Yes, that should work. (Nod)

Olinguito said:
Thanks, ILS. When the first term is $0$ it’s easy to slip into thinking it’s $a_0$ rather than $a_1$. In this case the formula should be
$$\boxed{a_n\ =\ (-1)^nn(n-1)}.$$

Yes, that should work. (Nod)

So, is the recursive formula \begin{align*}&a_0=0 \\ &a_{n+1}=(-1)^{n+1}\cdot (|a_n|+2\cdot n)\end{align*} and the explicit formula $$a_n\ =\ (-1)^nn(n-1)$$ ? (Wondering)

mathmari said:
So, is the recursive formula \begin{align*}&a_0=0 \\ &a_{n+1}=(-1)^{n+1}\cdot (|a_n|+2\cdot n)\end{align*} and the explicit formula $$a_n\ =\ (-1)^nn(n-1)$$ ?

Yes.
And an alternative form for the recursive formula is $a_{n+1}=- a_n + (-1)^{n+1}\cdot 2n$. (Nerd)

I like Serena said:
Yes.
And an alternative form for the recursive formula is $a_{n+1}=- a_n + (-1)^{n+1}\cdot 2n$. (Nerd)

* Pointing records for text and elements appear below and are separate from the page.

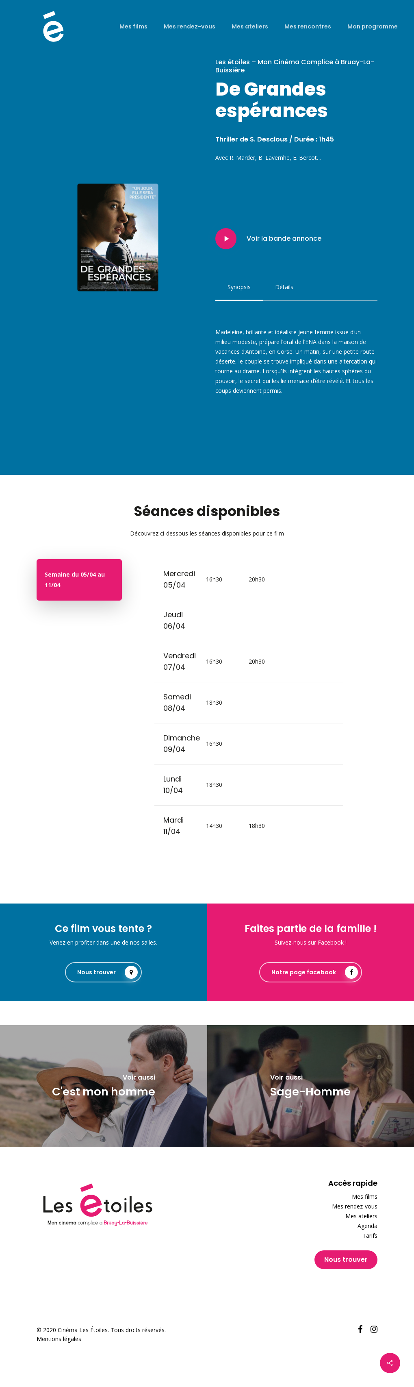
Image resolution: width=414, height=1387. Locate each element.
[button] (239, 287)
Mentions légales (59, 1339)
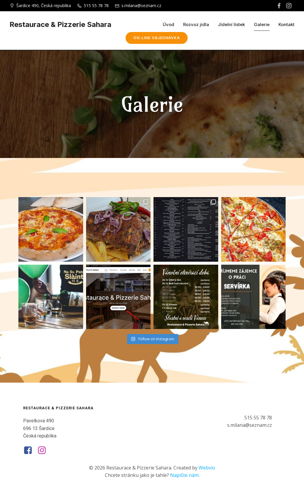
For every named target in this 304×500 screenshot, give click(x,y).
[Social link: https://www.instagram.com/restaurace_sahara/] (289, 5)
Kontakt (286, 24)
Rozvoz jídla (196, 24)
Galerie (262, 24)
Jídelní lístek (231, 24)
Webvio (207, 467)
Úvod (168, 24)
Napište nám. (185, 475)
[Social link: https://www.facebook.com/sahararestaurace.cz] (280, 5)
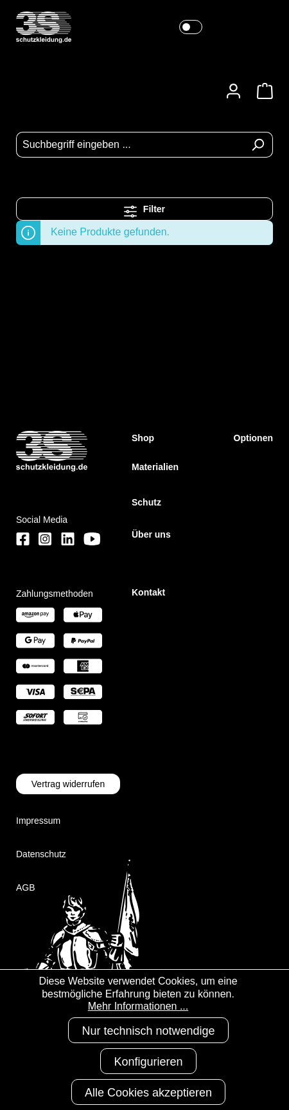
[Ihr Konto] (233, 91)
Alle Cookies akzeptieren (148, 1092)
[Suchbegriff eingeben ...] (129, 145)
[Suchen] (258, 145)
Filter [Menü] (144, 207)
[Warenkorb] (261, 91)
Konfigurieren (148, 1061)
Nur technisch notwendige (148, 1030)
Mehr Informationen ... (138, 1006)
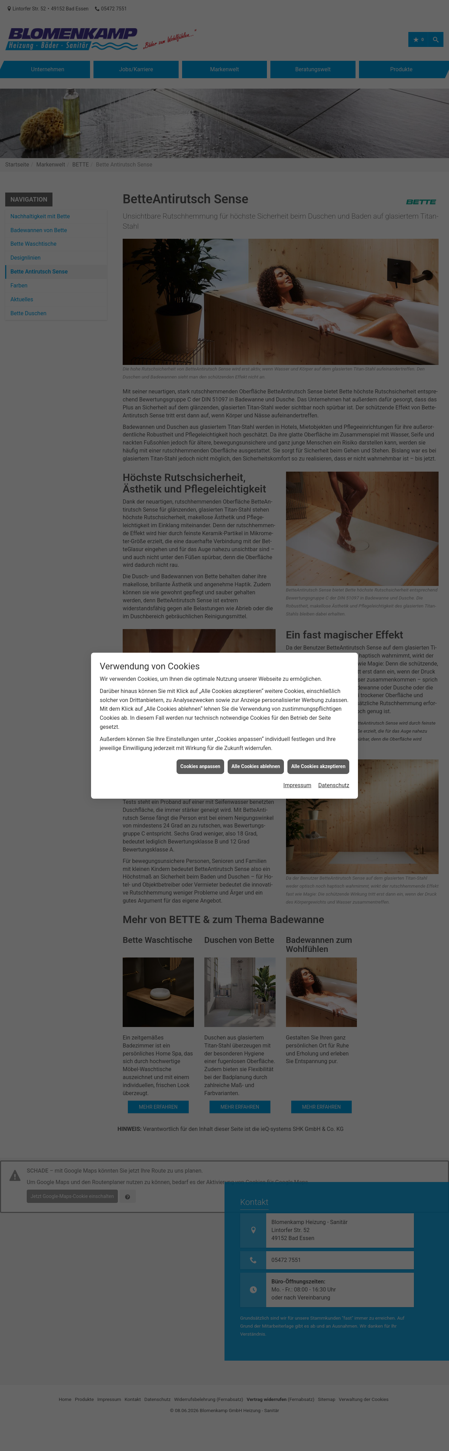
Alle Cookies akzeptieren (318, 721)
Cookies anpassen (200, 721)
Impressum (297, 740)
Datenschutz (333, 740)
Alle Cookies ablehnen (255, 721)
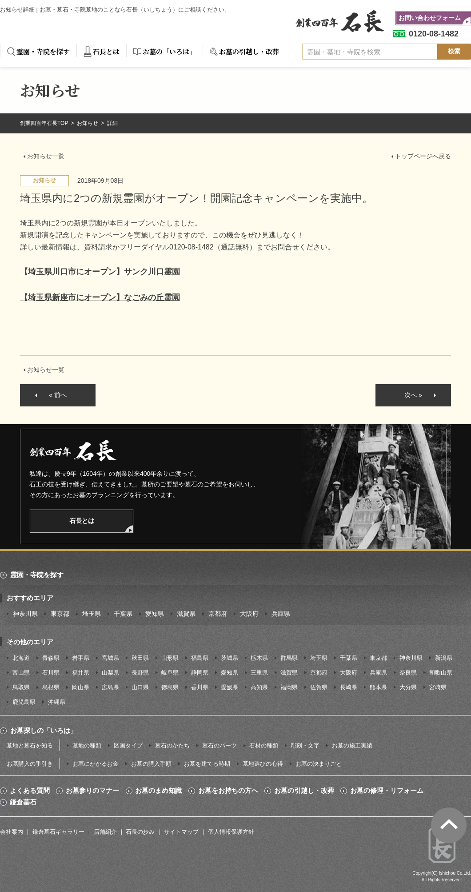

Why is $(-1)^{n+1}|a_n|=-a_n$ ? (Wondering)

mathmari said:
Why is $(-1)^{n+1}|a_n|=-a_n$ ?

Because $a_n$ alternates in sign.
That is, when $n$ is even, $a_n$ is positive.
And when $n$ is odd, $a_n$ is negative with a special case for $n=1$ since $a_1=0$.

I like Serena said:
Because $a_n$ alternates in sign.
That is, when $n$ is even, $a_n$ is positive.
And when $n$ is odd, $a_n$ is negative with a special case for $n=1$ since $a_1=0$.

I got stuck right now.. Do we have $a_0=0$ or $a_1=0$ ?

I mean do we have \begin{align*}&a_0=0 \\ &a_{n+1}=- a_n + (-1)^{n+1}\cdot 2n\end{align*} or \begin{align*}&a_1=0 \\ &a_{n+1}=- a_n + (-1)^{n+1}\cdot 2n\end{align*} ? (Wondering)

From $$a_{n+1}=- a_n + (-1)^{n+1}\cdot 2n\Rightarrow a_{n+1}+ a_n = (-1)^{n+1}\cdot 2n$$ we get the following equations $$a_{n+1}+ a_n = (-1)^{n+1}\cdot 2n \\ a_{n}+ a_{n-1} = (-1)^{n}\cdot 2(n-1) \\ a_{n-1}+ a_{n-2} = (-1)^{n-1}\cdot 2(n-2) \\ \vdots \\ a_{2}+ a_1 = (-1)^{2}\cdot 2\cdot 1$$ so we don't get an telescoping sum, do we? (Wondering)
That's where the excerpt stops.